Businesses are currently lobbying Congress to grant them immunity from personal injury lawsuits related to the coronavirus pandemic. Adelman agrees that litigation relief is needed either on a state or federal level, but that businesses and venues also need to meet robust health and safety standards as part of any deal.
As for waivers, instead of adding in perfunctory language, Adelman suggests including helpful information and resources for attendees. “It’s so much better to just tell people what they can do, what they should do, ideally even what they must do to protect their own health and safety.”
Saravay echoes that sentiment, saying “the best we can hope for at this point is to follow state and local guidance from health officials and go with your gut instinct. We all know when something doesn’t feel right, it probably isn’t. It’s hard-wired into us."
Adelman cites the reopening of Disneyland as an example. The theme park’s website doesn’t include any specific waiver language—instead it states that “an inherent risk of exposure to COVID-19 exists in any public place where people are present” and links out to more details on the park’s reopening plans as well as CDC guidelines.

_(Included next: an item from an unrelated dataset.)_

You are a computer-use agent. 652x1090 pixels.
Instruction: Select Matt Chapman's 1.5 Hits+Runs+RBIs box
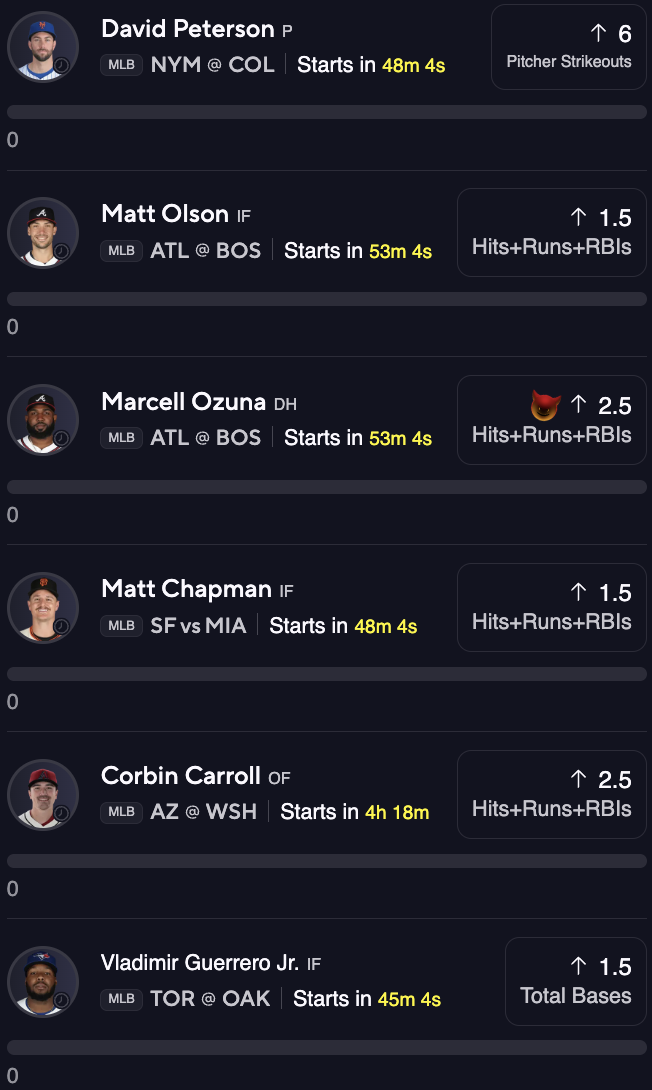click(x=551, y=607)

“What I recommend is clearly defining the social contract that exists between people who choose to gather,” Saravay says. “We should all agree that if we are sick or have recently been exposed to someone who is sick, we will not attend a gathering. We should all agree to have our temperature taken before entering a venue; we should all agree to wear a mask and stay six feet apart. And we should all agree to share our contact information in case, as a result of our gathering, we need to be contacted as part of contact tracing, and be prepared that at any point moving forward a person may need to quarantine for two weeks based on the actions they chose to engage in.”
He adds that “event organizers should over-communicate what the expectations are for attendees at an event, and [they] should ask for an affirmation from attendees that they agree to follow whatever guidelines are set forth.”